(Passage provided)
## begin

Only Shareholders as of the close of business on the record date, being May 10, 2024, are entitled to receive notice of and vote on matters to be presented at the Meeting, or any adjournment or postponement thereof, in the manner and subject to the procedures described in this Proxy Statement and the accompanying form of proxy.

At the close of business on the record date, 16,309,393 Shares were issued and outstanding.

Each Shareholder is entitled to one vote per Share held on all matters to come before the Meeting. Shares of Aptose are the only securities of Aptose which will have voting rights at the Meeting.

What is the quorum for the Meeting?

The presence at the opening of the Meeting of two persons who are entitled to vote either as Shareholders or as proxyholders and holding or representing not less than 3313% of the outstanding Shares entitled to vote at the Meeting as of the record date will constitute a quorum for the transaction of business at the Meeting. In general, Shares represented by a properly signed and returned form of proxy, or properly voted by Internet or telephone, or voted by your broker will be counted as Shares present and entitled to vote at the Meeting for purposes of determining a quorum. Shares represented by proxies marked “Abstain” and “broker non-votes” are also counted in determining whether a quorum is present.

## end

(Stored data)
## begin

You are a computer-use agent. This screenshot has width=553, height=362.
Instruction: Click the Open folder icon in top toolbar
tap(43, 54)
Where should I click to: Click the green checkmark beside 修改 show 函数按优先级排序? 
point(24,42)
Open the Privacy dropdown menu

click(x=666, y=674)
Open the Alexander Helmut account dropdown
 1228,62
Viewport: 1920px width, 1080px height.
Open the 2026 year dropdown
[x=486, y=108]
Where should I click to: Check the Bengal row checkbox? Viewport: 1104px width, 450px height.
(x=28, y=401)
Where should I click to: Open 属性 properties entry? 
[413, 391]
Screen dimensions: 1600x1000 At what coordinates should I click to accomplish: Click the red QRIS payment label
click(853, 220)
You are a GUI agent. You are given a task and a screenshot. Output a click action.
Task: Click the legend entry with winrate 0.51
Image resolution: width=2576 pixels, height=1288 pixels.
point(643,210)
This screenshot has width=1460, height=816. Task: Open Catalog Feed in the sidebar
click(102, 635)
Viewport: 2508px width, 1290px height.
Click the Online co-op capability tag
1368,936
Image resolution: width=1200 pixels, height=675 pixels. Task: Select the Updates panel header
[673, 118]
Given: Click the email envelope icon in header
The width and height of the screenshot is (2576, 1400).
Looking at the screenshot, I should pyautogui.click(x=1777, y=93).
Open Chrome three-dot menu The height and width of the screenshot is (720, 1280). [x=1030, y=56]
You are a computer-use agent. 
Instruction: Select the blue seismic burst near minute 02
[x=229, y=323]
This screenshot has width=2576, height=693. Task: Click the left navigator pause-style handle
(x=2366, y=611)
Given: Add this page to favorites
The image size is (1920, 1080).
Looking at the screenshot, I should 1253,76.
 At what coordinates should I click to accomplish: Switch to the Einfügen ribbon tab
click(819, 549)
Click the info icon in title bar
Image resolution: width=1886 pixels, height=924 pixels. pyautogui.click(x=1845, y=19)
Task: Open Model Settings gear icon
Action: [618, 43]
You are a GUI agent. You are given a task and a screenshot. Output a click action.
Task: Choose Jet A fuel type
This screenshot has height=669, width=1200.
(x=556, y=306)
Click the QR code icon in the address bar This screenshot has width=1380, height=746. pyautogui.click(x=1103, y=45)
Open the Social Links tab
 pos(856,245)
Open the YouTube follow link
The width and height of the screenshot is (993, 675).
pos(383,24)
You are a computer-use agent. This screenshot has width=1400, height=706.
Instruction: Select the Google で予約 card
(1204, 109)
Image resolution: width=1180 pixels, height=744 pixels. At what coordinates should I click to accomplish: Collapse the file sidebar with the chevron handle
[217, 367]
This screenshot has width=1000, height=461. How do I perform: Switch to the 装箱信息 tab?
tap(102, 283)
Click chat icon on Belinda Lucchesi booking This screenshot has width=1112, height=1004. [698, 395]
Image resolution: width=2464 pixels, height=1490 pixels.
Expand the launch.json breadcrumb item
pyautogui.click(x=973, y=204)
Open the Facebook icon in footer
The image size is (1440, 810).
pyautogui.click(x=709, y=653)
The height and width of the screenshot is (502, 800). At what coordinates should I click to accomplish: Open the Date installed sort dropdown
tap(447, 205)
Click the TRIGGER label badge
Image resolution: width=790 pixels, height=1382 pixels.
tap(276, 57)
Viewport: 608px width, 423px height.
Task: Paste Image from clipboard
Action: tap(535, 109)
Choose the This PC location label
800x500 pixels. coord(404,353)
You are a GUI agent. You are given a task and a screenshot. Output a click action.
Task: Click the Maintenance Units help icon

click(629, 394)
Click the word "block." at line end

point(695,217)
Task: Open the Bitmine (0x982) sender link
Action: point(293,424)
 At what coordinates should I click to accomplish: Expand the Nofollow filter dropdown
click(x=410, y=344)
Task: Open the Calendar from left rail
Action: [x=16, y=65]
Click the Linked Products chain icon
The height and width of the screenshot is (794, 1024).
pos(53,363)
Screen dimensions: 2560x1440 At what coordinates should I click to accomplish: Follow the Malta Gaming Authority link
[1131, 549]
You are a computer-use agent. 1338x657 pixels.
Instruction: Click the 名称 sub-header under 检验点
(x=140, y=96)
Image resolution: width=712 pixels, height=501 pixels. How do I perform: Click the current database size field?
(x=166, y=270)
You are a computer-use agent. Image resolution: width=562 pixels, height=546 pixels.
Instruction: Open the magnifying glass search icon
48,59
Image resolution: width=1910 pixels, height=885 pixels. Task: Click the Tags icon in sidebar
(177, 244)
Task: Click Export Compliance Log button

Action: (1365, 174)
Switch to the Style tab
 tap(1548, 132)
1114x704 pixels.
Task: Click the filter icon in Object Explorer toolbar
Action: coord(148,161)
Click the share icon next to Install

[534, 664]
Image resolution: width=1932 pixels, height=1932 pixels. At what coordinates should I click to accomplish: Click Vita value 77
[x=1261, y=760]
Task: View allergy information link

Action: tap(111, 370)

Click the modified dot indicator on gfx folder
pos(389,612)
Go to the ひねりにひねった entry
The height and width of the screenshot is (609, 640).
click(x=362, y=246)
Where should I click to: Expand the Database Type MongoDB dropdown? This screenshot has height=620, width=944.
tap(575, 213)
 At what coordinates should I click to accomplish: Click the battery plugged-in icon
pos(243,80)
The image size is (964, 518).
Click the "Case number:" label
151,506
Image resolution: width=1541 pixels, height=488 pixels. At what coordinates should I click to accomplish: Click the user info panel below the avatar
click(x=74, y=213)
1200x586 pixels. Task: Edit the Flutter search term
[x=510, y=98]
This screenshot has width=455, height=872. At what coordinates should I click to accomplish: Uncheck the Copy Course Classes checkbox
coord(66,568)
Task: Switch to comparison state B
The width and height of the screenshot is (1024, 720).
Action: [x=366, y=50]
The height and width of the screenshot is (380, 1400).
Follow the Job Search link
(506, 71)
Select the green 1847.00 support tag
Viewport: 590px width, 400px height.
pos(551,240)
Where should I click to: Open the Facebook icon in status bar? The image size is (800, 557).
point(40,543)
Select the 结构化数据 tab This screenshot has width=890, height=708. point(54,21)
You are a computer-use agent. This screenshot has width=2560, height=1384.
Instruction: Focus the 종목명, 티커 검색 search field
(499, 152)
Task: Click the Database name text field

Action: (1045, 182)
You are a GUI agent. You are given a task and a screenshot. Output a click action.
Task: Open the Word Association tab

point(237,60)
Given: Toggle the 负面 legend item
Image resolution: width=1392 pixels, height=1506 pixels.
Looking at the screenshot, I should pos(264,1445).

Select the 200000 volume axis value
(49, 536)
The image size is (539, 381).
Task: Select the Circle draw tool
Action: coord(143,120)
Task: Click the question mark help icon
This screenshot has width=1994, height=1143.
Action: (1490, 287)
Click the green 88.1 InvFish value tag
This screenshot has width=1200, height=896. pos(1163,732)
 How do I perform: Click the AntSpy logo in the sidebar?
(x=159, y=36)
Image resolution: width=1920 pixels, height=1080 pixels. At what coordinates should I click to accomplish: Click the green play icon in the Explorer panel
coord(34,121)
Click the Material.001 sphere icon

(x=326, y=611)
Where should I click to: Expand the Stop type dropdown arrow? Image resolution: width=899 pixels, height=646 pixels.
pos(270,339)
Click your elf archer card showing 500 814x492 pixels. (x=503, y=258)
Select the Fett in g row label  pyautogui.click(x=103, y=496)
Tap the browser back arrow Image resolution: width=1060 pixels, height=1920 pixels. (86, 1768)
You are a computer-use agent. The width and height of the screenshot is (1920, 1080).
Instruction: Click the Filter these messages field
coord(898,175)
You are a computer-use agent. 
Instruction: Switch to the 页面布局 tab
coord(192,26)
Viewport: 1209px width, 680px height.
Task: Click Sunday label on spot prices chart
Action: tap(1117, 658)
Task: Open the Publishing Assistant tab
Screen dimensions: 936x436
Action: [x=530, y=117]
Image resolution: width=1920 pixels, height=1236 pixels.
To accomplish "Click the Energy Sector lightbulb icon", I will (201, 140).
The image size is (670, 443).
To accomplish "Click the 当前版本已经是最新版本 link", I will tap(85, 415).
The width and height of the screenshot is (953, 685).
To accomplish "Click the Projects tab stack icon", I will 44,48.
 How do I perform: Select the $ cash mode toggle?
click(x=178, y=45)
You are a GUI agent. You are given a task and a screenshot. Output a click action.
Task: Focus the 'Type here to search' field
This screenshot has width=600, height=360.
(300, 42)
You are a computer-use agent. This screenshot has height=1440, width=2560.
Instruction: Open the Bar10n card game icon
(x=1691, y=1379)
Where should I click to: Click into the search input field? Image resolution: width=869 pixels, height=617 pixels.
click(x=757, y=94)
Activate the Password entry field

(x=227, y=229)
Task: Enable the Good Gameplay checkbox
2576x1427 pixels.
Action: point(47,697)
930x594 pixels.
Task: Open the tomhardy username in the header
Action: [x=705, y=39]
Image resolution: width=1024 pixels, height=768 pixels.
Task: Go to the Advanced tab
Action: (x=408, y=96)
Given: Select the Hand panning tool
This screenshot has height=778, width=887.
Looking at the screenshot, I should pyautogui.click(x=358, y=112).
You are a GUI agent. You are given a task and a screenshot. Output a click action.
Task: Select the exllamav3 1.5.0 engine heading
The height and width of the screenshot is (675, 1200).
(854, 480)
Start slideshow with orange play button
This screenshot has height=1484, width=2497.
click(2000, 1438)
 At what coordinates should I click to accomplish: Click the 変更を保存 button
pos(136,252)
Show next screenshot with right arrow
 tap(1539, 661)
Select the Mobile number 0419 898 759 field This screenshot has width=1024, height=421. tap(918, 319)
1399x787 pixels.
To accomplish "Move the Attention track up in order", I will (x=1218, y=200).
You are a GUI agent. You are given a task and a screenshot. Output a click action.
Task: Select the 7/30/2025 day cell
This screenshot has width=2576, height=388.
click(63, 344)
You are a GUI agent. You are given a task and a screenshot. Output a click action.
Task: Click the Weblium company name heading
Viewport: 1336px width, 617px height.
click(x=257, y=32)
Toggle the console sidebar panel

## end

(Task 1) According to the proxy statement excerpt, how many Shares were issued and outstanding at the close of business on the record date?
(Task 2) List every category of Shares that the proxy statement excerpt says is counted in determining whether a quorum is present.
The items are separate from the proxy statement excerpt.

(Full solution 1) 16,309,393 Shares.

(Full solution 2)
- Shares represented by a properly signed and returned form of proxy
- Shares properly voted by Internet or telephone
- Shares voted by a broker
- Shares represented by proxies marked "Abstain"
- "Broker non-votes"